Quienes migran ilegalmente y con escasos recursos económicos, se exponen a condiciones de explotación laboral en el país donde lleguen. La falta de “papeles” (legalidad) y la necesidad de dinero, les hace aceptar condiciones de trabajo hasta el límite de lo inhumano. El llamado trabajo en negro, como su nombre lo dice, se inspira en los tiempos de la esclavitud, y, por supuesto, se presta para vulnerar derechos no solo laborales sino humanos.
Los negreros, desde terratenientes hasta patrones en el trabajo doméstico, pasando por pequeños empresarios, mafiosos, explotadores de oficio, y otros muchos, ven en el inmigrante, inclusive algunos legales, una oportunidad para tener recursos humanos a bajo costo y a quienes pueden violar sus derechos.
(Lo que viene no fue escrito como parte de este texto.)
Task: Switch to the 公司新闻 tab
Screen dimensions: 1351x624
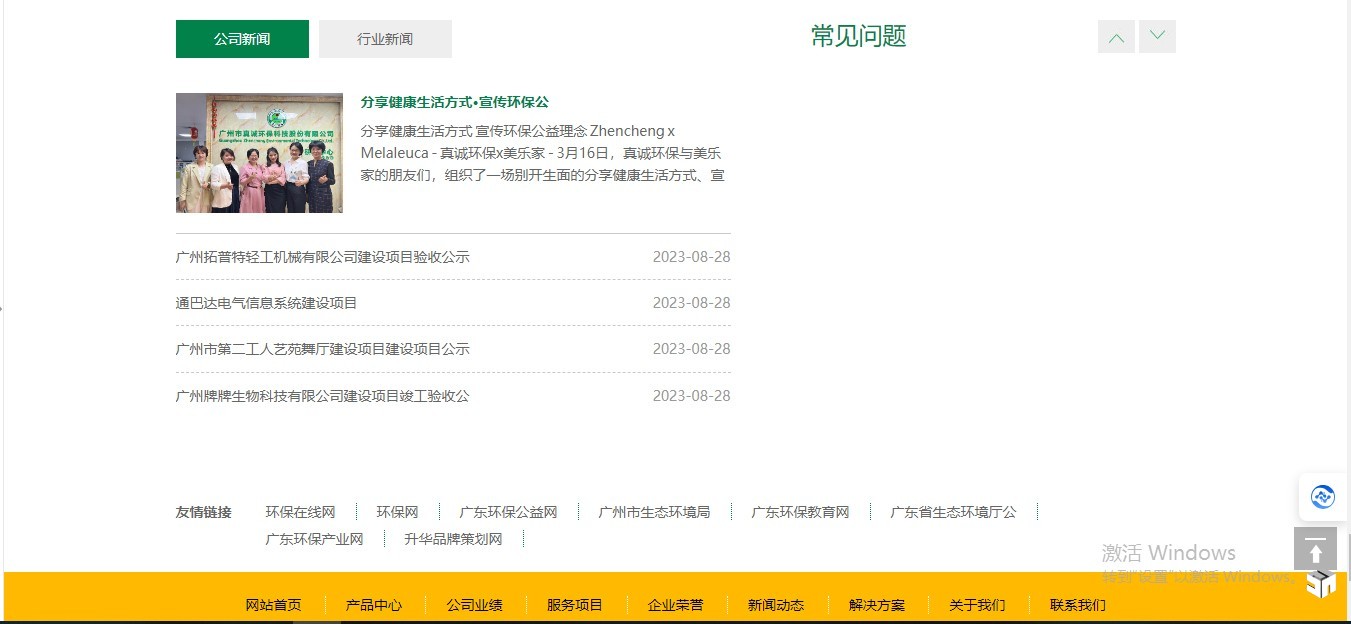Action: point(242,39)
La persona inmigrante por esa sola condición es vulnerable y si llega por caminos verdes o blancos, o mares azules, o está en condiciones de ilegalidad, es aún más vulnerable. Algunas autoridades de algunos países, asumen que los inmigrantes en esas condiciones, casi siempre pobres, están en condiciones de desamparo, carecen de protección legal. De alguna forma es así, pero se pudiera pensar que los derechos humanos se protegen en cualquier lugar.
Recientemente se han publicado en prensa, televisión y redes virtuales, obscenas imágenes de autoridades fronterizas atrapando a inmigrantes de a pie con lazos como se atrapa al ganado o pegándole con un látigo de cuero a quienes corren, no solo huyendo del dolor sino tratando de llegar a un país seguro. Por supuesto, se persigue a inmigrantes pobres y de piel oscura, negra o cobriza.
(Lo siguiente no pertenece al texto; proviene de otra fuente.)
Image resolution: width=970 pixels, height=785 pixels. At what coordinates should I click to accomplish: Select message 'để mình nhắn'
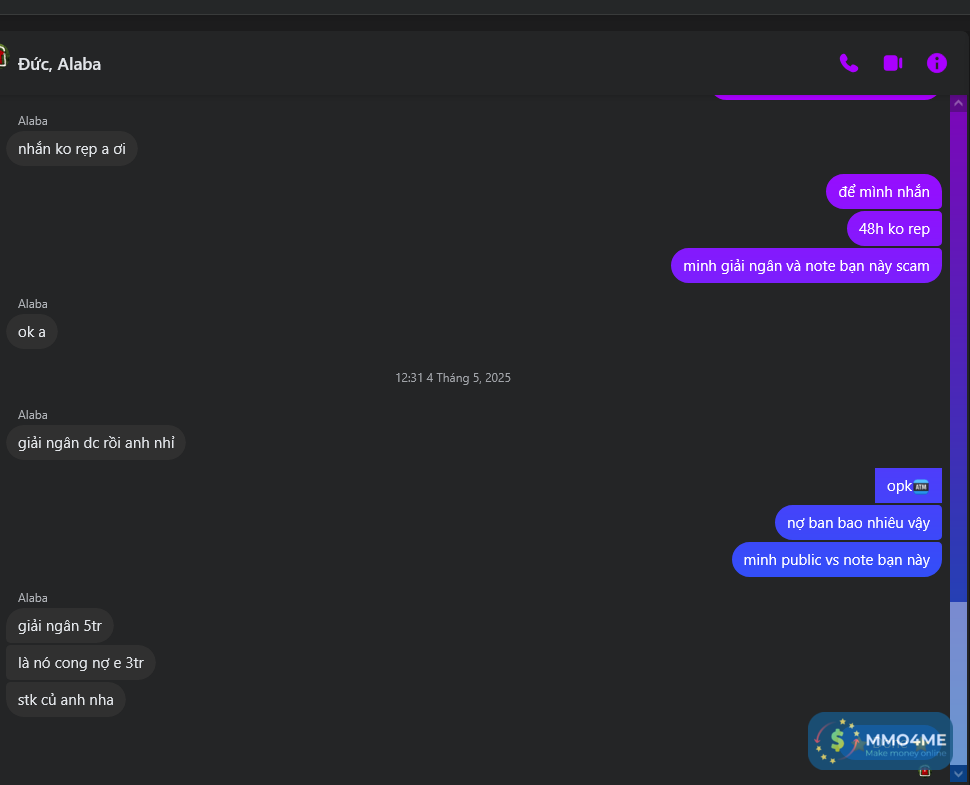(x=883, y=192)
La violencia contra los inmigrantes por parte de autoridades fronterizas y de explotadores laborales debería ser un crimen de lesa humanidad. Las escenas de policías de fronteras azotando o enlazando a quienes van por mejor vida son indignantes. Lo lógico, inmediato, es que, por un lado, las autoridades superiores del país violador se manifestaran al respecto y prohibieran esas prácticas, y, por el otro, los organismos internacionales creados para hacer valer los derechos humanos deberían reaccionar. Pero, no.
El silencio de las autoridades y sectores de poder que suele seguir a la violación de los derechos humanos en inmigrantes es, por supuesto, cómplice. Evidencia que cuando se tiene poder, se puede violar. Sea en el espacio y el nivel que sea.
Pareciera que hay una excepción en la protección de los derechos humanos de inmigrantes ilegales: cuando es un caso de explotación sexual y el llamado trafico de personas. Aún así deja pensando si es realmente por protección de esas personas o un ajuste de cuenta entre las mafias de ese tipo de negocio.
Deberíamos tener presente que los derechos humanos no se discuten, que se suponen inviolables y que, en el caso de violación, tiene que haber sanciones. La impunidad de los violadores perpetúa el sufrimiento de la víctima de cualquier delito. Migrar es un derecho humano.